■ Source text:

# Sould I dye my hair red? *pics*



## KAIA (Jun 11, 2009)

Hi There!!!!

So, I'm soo bored of my hairstyle right now, not because is ugly, but because I have it since dec. 2007, and I totally need a change!
So, this is how I look now (even though the pic is old, but I still look the same lol)
Very Dark brown hair (almost black) with the platinum blonde highlights. I'm also NC35.







And I'm thinking to dye my hair red, no more platinum highlights! just red.

like this red.







And... this is me again, this picture is from 2007, but this is how I'm planning to keep my hair (style wise) I'm letting my bangs grow out, and I'm doing my hair on one side, just like this picture. nothing special really, I love bangs, but I think keeping my hair on one side, makes my face looks slimmer since I have round face. 







Question is... Do you think it's gonna look good on me??? If not, could you please give recommendations? 
I also have a question... what should I do with my eyebrows??? I love my dark eyebrows, but i think it might look weird with red hair, don't you think?



THANKS SO MUCH!!!!
XOXO
KAIA


----------



## k.a.t (Jun 11, 2009)

I think this red would look really good on you! (but i'm biased because i love and have red hair lol) and my eyebrows are dark (although so is my red), they're black but they look more grey because they're quite sparse ¬¬
They might look okay with this red, I'm not really one for matching eyebrows to hair anyway


----------



## Skin*Deep (Jun 11, 2009)

I think the red would look good, its a little lighter than my hair so I also might be biased. If you keep that hair style your hair will be covering your brows mostly, I think it will break them up and it will look fine, I don't put red in my brows, they are naturally blonde and I just darken them with a pencil and a light hand. Hey if you don't like it, you can always go back, that's a woman's prerogative to change her mind! as long as you have a colorist that knows what they are doing! a few years ago I had light auburn hair, and had it changed from that to platinum blonde and it turned out fantastic, don't let anyone tell ya you won't be able to get the red out, you can if you have a good stylist!!


----------



## 06290714 (Jun 11, 2009)

go for it!
red would look fab on you. 

love the 2nd pic of you! you're so adorable!

■ Record set:
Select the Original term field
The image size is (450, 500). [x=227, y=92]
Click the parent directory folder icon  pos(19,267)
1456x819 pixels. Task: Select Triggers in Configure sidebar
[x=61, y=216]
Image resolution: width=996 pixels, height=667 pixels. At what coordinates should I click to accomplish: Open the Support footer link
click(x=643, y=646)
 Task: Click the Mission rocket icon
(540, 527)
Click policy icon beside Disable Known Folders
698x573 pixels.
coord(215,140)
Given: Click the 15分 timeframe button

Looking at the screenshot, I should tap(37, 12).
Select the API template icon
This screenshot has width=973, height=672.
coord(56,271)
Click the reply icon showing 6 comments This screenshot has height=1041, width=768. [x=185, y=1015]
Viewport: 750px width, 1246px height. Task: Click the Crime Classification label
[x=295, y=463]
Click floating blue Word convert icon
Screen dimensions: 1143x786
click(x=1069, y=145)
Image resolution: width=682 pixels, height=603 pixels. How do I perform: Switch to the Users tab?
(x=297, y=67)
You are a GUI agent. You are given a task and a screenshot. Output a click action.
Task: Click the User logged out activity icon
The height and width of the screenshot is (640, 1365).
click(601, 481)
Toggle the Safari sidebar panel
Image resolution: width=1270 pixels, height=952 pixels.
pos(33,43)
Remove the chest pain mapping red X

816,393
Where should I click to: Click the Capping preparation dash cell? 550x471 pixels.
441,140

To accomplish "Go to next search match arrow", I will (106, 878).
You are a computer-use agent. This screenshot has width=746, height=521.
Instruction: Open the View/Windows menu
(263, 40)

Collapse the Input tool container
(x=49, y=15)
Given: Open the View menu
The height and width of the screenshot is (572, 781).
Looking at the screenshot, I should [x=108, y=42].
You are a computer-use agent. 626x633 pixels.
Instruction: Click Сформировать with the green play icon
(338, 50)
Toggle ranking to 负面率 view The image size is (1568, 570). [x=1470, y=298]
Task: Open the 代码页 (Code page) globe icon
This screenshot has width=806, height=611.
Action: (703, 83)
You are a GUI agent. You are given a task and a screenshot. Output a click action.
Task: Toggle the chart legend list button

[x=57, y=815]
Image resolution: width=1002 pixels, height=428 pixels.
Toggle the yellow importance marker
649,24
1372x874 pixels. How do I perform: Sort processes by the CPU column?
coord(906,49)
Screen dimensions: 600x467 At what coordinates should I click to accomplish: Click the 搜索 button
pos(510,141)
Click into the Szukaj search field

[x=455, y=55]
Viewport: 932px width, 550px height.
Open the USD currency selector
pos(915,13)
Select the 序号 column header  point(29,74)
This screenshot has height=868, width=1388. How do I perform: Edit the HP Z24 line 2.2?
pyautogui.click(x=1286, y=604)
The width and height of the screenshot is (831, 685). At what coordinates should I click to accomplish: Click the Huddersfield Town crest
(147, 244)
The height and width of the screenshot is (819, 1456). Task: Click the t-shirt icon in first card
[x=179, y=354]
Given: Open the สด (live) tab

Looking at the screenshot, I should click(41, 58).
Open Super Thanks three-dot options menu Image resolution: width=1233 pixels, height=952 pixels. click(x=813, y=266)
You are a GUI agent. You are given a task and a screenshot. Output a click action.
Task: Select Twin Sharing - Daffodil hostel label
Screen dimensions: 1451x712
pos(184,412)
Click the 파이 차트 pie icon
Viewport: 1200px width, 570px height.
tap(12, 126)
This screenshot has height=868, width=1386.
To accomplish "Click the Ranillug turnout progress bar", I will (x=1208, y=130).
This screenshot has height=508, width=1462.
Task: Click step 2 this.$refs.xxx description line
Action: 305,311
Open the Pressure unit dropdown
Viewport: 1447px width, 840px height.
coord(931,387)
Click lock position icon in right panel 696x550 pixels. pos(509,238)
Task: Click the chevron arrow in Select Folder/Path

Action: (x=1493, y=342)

■ What to do: In the hair-dye thread, please put this sentence into Spanish: "I love my dark eyebrows, but i think it might look weird with red hair, don't you think?"

■ Problem solution: Me encantan mis cejas oscuras, pero creo que podría verse raro con el pelo rojo, ¿no crees?